But I don't have high hopes of creating the next Google... the idea itself
cools as it may be it's unpatentable and has most likely been independently
invented elsewhere. The technology already exists and once the idea gets out,
the likes of Google would definitely have a huge competetitive advantage by
implementing it on top and integrating it with their existing
infrastructure... so I still can't imagine any way a small startup can make
profit out of this.

Anyway, I won't say more but I'll start slowly resurrecting it, and if I don't
get any useful business ideas in the meantime, I'll get it to the point where
it's a nice cool opensource-project that people can start to play with it to
know at least that the idea hasn't just withered and died in my head...

------
VLM
You can't be a polymath by choice. Its merely a label other people apply.

Start with the big set of everyone. Then select the subset of people with
hobbies (terminally boring people live to work... perhaps exclude the
seriously ill) Some fraction of those are interesting (watching TV doesn't
count, boring). Some fraction of those interesting hobbies are something
they're good at (my flute playing makes dogs howl in pain, frankly I don't
care I'm having fun even if no one listening is having fun). Some fraction of
those hobbies that are interesting where they have skill have some public
component, like the article examples of writing books and holding lecture
series. Edited to add another level, people that have very public interesting
hobbies that are highly talented, they might get public attention, which is
rarer than you'd think.

Then, that tiny little subset, some of them, get labeled as polymaths.

------
legulere
> because breaking new ground is so much harder.

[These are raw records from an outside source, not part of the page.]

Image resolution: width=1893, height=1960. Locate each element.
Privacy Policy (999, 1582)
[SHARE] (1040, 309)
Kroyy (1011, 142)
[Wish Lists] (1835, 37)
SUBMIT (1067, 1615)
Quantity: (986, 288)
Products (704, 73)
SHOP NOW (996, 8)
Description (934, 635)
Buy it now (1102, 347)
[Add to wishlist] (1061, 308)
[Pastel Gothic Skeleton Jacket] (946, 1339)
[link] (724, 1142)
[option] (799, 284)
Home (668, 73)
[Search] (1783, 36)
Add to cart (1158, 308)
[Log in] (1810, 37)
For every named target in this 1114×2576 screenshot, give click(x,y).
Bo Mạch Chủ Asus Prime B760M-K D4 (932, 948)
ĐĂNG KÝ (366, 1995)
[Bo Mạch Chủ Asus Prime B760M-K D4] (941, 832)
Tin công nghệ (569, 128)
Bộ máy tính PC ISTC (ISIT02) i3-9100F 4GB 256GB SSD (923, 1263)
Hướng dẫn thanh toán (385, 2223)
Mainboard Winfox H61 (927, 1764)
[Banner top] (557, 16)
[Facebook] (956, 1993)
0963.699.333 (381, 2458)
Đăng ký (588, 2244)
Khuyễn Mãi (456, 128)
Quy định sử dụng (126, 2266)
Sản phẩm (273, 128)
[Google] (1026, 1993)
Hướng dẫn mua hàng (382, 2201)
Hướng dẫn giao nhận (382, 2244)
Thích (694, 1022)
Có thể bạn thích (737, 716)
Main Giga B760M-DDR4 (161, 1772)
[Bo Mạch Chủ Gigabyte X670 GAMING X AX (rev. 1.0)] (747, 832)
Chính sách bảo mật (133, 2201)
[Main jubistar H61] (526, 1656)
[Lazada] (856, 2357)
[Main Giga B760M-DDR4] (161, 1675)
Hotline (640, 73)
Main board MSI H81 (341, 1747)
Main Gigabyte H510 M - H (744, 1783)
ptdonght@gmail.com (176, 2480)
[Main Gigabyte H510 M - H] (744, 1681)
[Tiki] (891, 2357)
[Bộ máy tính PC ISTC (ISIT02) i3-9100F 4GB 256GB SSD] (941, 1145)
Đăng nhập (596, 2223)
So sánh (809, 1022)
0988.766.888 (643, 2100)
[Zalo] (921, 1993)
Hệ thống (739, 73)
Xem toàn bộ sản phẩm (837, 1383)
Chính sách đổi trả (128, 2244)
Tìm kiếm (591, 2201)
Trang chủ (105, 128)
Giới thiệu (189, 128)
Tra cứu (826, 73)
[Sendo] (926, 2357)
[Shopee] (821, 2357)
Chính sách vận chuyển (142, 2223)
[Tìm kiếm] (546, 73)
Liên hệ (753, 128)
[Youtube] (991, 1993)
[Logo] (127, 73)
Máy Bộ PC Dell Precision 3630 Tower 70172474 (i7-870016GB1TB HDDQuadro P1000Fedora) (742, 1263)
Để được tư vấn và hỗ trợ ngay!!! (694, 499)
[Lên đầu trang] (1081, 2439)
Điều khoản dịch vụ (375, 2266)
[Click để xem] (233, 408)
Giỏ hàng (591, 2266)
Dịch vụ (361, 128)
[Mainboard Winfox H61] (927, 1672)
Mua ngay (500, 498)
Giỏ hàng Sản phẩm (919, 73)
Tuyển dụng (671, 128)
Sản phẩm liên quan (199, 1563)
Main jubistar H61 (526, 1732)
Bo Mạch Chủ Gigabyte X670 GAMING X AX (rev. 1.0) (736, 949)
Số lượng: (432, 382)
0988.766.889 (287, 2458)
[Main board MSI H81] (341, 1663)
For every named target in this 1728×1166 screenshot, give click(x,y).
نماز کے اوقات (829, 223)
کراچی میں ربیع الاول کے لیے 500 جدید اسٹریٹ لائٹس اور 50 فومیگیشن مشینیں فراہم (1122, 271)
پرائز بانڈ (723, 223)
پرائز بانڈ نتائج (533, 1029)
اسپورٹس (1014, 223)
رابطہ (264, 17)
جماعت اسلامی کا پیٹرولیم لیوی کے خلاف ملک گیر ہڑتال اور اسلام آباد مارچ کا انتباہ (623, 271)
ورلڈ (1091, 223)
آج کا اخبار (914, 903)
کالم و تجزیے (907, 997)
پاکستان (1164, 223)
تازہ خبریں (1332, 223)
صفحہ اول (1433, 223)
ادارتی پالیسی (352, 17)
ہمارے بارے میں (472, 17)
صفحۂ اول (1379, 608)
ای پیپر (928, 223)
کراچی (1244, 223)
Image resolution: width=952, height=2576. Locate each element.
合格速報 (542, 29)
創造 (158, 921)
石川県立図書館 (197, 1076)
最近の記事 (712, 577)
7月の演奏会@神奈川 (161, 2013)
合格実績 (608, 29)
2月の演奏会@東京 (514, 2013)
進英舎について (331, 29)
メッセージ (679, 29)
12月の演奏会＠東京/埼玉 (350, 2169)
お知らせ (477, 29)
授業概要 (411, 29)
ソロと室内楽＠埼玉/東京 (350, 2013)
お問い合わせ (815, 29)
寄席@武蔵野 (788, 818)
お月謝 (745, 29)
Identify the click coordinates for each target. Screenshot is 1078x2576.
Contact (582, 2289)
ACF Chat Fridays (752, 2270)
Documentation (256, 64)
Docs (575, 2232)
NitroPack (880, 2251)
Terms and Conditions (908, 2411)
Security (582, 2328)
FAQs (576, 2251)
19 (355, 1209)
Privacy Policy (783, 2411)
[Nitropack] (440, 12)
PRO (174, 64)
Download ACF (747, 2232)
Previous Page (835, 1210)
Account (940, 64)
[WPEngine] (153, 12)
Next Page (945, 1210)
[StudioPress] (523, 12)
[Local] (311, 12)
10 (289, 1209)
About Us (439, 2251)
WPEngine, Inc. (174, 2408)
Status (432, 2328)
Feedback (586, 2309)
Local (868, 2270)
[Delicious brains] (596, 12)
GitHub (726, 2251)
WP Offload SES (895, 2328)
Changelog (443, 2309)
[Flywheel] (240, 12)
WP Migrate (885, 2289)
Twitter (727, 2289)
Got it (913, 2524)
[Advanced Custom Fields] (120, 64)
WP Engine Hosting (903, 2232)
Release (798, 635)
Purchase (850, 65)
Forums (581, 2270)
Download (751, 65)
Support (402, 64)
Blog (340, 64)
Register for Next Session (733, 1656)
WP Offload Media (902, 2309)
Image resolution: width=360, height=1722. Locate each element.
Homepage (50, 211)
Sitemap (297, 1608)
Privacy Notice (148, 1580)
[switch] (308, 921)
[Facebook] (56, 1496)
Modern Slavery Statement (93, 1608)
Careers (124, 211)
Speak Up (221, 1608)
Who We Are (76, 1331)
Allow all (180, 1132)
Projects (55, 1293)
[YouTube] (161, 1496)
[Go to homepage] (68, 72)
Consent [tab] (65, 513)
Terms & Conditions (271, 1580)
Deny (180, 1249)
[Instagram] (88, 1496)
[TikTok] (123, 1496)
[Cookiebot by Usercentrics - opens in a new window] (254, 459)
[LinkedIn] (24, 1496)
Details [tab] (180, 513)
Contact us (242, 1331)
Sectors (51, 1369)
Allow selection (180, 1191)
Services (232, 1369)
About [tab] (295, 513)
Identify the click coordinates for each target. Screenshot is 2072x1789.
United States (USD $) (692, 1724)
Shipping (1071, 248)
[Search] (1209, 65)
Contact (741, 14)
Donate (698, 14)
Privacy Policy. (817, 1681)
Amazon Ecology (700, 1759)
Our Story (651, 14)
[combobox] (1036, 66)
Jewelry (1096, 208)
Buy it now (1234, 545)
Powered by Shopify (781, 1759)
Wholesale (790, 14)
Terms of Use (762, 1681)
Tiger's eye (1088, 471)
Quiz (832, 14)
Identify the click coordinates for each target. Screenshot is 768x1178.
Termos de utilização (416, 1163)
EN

I don't think that this is true. Most things seem easier than they were once
they were done. It has a little bit to do with how in NP-complete problems
finding a solution is really hard, but once you have the solution, testing
that it is right is really easy and that the solution looks very straight-
forward.

Another nice story showing this concept is the egg of columbus:
[http://en.wikipedia.org/wiki/Egg_of_Columbus](http://en.wikipedia.org/wiki/Egg_of_Columbus)

------
GuiA
Heh. I'm not really buying it.

Knowledge is not broken up into clearly defined sections: "music", "history",
"mathematics", "astronomy", and so on. Every field seeps into the others, and
advancements don't just happen in one single field. Take a random book about
history, for example: in it you'll find history of course, but also most
likely economics, geography, literature; maybe even some biology, zoology,
etc.

I think knowledge works on a compound interest model: the more you learn
today, the more you'll be able to learn tomorrow- regardless of the field. Of
course, it's much harder to switch from English literature to mathematics than
from mathematics to physics. But in a general manner, creativity is creativity
and problem solving is problem solving no matter the work that you do.

I know PhDs in mathematics who are also expert violinists, computer scientists
who could live from their painting if they wanted, and so on. Again, the
boundaries are artificial. The only limiting factors, as noted in the article,
are curiosity, patience, and perseverance.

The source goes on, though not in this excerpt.